爬虫—代理的使用

时间:2021-12-24 14:46:54

使用代理IP

一,requests使用代理

  requests的代理需要构造一个字典,然后通过设置proxies参数即可。

import requests

proxy = '60.186.9.233'
proxies = {
    'http': 'http://' + proxy,
    'https': 'https://' + proxy
}
try:
    res = requests.get('http://httpbin.org/get', proxies=proxies)
    print(res.text)
except requests.exceptions.ConnectionError as e:
    print('error', e.args)

运行结果:

{
  "args": {}, 
  "headers": {
    "Accept": "*/*", 
    "Accept-Encoding": "gzip, deflate", 
    "Host": "httpbin.org", 
    "User-Agent": "python-requests/2.18.4"
  }, 
  "origin": "60.186.9.233", 
  "url": "https://httpbin.org/get"
}

  其运行结果的origin是代理的IP,说明代理设置成功。如果代理需要认证,再代理的前面加上用户名密码即可。
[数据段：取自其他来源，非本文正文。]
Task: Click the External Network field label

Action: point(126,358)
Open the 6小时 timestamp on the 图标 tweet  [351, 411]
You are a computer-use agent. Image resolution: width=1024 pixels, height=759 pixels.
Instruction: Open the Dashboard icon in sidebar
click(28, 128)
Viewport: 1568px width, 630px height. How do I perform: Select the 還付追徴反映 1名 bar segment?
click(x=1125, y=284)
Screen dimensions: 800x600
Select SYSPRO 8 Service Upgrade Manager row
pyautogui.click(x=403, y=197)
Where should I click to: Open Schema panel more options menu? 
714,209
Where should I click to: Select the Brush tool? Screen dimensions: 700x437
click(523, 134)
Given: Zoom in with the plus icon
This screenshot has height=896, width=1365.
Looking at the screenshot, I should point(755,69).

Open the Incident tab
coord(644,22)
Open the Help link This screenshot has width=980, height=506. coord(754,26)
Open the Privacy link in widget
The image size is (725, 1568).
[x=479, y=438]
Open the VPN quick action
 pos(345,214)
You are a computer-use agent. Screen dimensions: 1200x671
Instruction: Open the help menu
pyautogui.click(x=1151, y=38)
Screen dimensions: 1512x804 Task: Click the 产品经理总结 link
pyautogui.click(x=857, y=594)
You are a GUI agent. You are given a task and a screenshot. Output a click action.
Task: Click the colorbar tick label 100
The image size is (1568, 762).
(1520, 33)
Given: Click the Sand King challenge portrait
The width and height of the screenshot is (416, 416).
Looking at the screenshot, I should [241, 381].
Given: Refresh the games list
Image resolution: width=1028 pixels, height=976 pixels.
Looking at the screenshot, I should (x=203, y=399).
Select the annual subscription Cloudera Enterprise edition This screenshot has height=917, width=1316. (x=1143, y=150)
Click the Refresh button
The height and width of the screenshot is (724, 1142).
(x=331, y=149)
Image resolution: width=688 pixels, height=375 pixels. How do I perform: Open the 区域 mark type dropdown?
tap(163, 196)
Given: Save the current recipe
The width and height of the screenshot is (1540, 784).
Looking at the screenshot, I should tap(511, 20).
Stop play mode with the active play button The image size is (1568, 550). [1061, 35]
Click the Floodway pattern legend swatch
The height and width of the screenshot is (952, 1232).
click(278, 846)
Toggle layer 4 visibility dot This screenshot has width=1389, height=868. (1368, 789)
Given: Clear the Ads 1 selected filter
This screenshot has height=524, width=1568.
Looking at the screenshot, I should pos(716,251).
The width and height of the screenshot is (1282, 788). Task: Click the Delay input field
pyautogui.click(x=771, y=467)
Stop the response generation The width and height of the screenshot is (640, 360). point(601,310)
proxy = 'username:password@60.186.9.233'

二,Selenium使用代理

  Selenium同样可以设置代理,一种是有界面浏览器,Chrome为例;另一种是无头浏览器,以PhantomJS为例。

Chrome浏览器设置

  通过chrome_options来设置代理,才创建Chrome对象的时候用chrome_options参数传递即可。运行代码会弹出Chrome浏览器,访问连接后看到如下结果。

# chrome代理设置
from selenium import webdriver

proxy = '60.186.9.233'
chrome_options = webdriver.ChromeOptions()
chrome_options.add_argument('--proxy-server=http://' + proxy)
browser = webdriver.Chrome(chrome_options=chrome_options)
res = browser.get('http://httpbin.org/get')
{
  "args": {}, 
  "headers": {
    "Accept": "text/html,application/xhtml+xml,application/xml;q=0.9,image/webp,image/apng,*/*;q=0.8", 
    "Accept-Encoding": "gzip, deflate", 
    "Accept-Language": "zh-CN,zh;q=0.9", 
    "Host": "httpbin.org", 
    "Upgrade-Insecure-Requests": "1", 
    "User-Agent": "Mozilla/5.0 (Windows NT 10.0; WOW64) AppleWebKit/537.36 (KHTML, like Gecko) Chrome/70.0.3538.110 Safari/537.36"
  }, 
  "origin": "60.186.9.233", 
  "url": "https://httpbin.org/get"
}

 

PhantomJS设置

  使用service_args参数将命令行的一些参数定义为列表,在初始化的时候传递给PhantomJS就可以了。

# PhantomJs代理设置
from selenium import webdriver

service_args = [
    '--proxy=60.186.9.233',
    '--proxy-type=http'
]
browser = webdriver.PhantomJS(service_args=service_args)
browser.get('http://httpbin.org/get')
print(browser.page_source)

运行结果:

{
  "args": {}, 
  "headers": {
    "Accept": "text/html,application/xhtml+xml,application/xml;q=0.9,image/webp,image/apng,*/*;q=0.8", 
    "Accept-Encoding": "gzip, deflate", 
    "Accept-Language": "zh-CN,zh;q=0.9", 
    "Host": "httpbin.org", 
    "Upgrade-Insecure-Requests": "1", 
    "User-Agent": "Mozilla/5.0 (Windows NT 10.0; WOW64) AppleWebKit/537.36 (KHTML, like Gecko) Chrome/70.0.3538.110 Safari/537.36"
  }, 
  "origin": "60.186.9.233", 
  "url": "https://httpbin.org/get"
}

如果需要认证,那么在service_args参数中加入--proxy-auth选项即可。

service_args = [
    '--proxy=60.186.9.233',
    '--proxy-type=http',
    '--proxy-auth=username:password'
]